Stated task:
Could you format the entries below as a Markdown table with the columns "Row" and "Line", numbering each line and leaving out the blank ones?
---- Dataset excerpts
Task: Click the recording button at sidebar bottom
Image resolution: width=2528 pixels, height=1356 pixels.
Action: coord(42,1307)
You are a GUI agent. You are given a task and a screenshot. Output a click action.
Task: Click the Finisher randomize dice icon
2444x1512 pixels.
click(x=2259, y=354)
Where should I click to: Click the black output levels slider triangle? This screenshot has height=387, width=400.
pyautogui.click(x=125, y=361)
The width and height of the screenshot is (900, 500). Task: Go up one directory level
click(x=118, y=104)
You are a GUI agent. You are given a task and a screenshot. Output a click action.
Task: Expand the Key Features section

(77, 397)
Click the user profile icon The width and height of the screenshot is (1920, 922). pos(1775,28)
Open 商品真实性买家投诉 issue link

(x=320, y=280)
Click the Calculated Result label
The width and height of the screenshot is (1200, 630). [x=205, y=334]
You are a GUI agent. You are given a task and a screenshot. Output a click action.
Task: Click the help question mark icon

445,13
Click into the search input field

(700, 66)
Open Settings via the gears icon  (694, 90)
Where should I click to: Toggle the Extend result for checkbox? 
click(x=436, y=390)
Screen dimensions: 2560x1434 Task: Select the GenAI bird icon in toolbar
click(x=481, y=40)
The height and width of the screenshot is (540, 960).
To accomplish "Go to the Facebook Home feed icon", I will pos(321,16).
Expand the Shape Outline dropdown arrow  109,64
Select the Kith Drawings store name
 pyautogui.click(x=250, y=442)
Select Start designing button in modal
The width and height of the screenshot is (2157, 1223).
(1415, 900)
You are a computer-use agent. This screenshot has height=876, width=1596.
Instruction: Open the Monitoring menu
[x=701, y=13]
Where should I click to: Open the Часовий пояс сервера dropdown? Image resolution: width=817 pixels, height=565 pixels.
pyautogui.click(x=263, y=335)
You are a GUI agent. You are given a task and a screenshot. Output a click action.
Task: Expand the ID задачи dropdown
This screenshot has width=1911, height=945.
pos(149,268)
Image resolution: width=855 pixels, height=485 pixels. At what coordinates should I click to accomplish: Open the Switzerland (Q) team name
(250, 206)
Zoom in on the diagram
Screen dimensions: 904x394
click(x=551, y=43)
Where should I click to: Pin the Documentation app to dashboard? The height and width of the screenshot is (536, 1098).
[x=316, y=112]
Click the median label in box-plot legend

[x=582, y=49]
--------
Solution to this exercise:
| Row | Line |
|---|---|
| 1 | Task: Click the recording button at sidebar bottom |
| 2 | Image resolution: width=2528 pixels, height=1356 pixels. |
| 3 | Action: coord(42,1307) |
| 4 | You are a GUI agent. You are given a task and a screenshot. Output a click action. |
| 5 | Task: Click the Finisher randomize dice icon |
| 6 | 2444x1512 pixels. |
| 7 | click(x=2259, y=354) |
| 8 | Where should I click to: Click the black output levels slider triangle? This screenshot has height=387, width=400. |
| 9 | pyautogui.click(x=125, y=361) |
| 10 | The width and height of the screenshot is (900, 500). Task: Go up one directory level |
| 11 | click(x=118, y=104) |
| 12 | You are a GUI agent. You are given a task and a screenshot. Output a click action. |
| 13 | Task: Expand the Key Features section |
| 14 | (77, 397) |
| 15 | Click the user profile icon The width and height of the screenshot is (1920, 922). pos(1775,28) |
| 16 | Open 商品真实性买家投诉 issue link |
| 17 | (x=320, y=280) |
| 18 | Click the Calculated Result label |
| 19 | The width and height of the screenshot is (1200, 630). [x=205, y=334] |
| 20 | You are a GUI agent. You are given a task and a screenshot. Output a click action. |
| 21 | Task: Click the help question mark icon |
| 22 | 445,13 |
| 23 | Click into the search input field |
| 24 | (700, 66) |
| 25 | Open Settings via the gears icon  (694, 90) |
| 26 | Where should I click to: Toggle the Extend result for checkbox?  |
| 27 | click(x=436, y=390) |
| 28 | Screen dimensions: 2560x1434 Task: Select the GenAI bird icon in toolbar |
| 29 | click(x=481, y=40) |
| 30 | The height and width of the screenshot is (540, 960). |
| 31 | To accomplish "Go to the Facebook Home feed icon", I will pos(321,16). |
| 32 | Expand the Shape Outline dropdown arrow  109,64 |
| 33 | Select the Kith Drawings store name |
| 34 |  pyautogui.click(x=250, y=442) |
| 35 | Select Start designing button in modal |
| 36 | The width and height of the screenshot is (2157, 1223). |
| 37 | (1415, 900) |
| 38 | You are a computer-use agent. This screenshot has height=876, width=1596. |
| 39 | Instruction: Open the Monitoring menu |
| 40 | [x=701, y=13] |
| 41 | Where should I click to: Open the Часовий пояс сервера dropdown? Image resolution: width=817 pixels, height=565 pixels. |
| 42 | pyautogui.click(x=263, y=335) |
| 43 | You are a GUI agent. You are given a task and a screenshot. Output a click action. |
| 44 | Task: Expand the ID задачи dropdown |
| 45 | This screenshot has width=1911, height=945. |
| 46 | pos(149,268) |
| 47 | Image resolution: width=855 pixels, height=485 pixels. At what coordinates should I click to accomplish: Open the Switzerland (Q) team name |
| 48 | (250, 206) |
| 49 | Zoom in on the diagram |
| 50 | Screen dimensions: 904x394 |
| 51 | click(x=551, y=43) |
| 52 | Where should I click to: Pin the Documentation app to dashboard? The height and width of the screenshot is (536, 1098). |
| 53 | [x=316, y=112] |
| 54 | Click the median label in box-plot legend |
| 55 | [x=582, y=49] |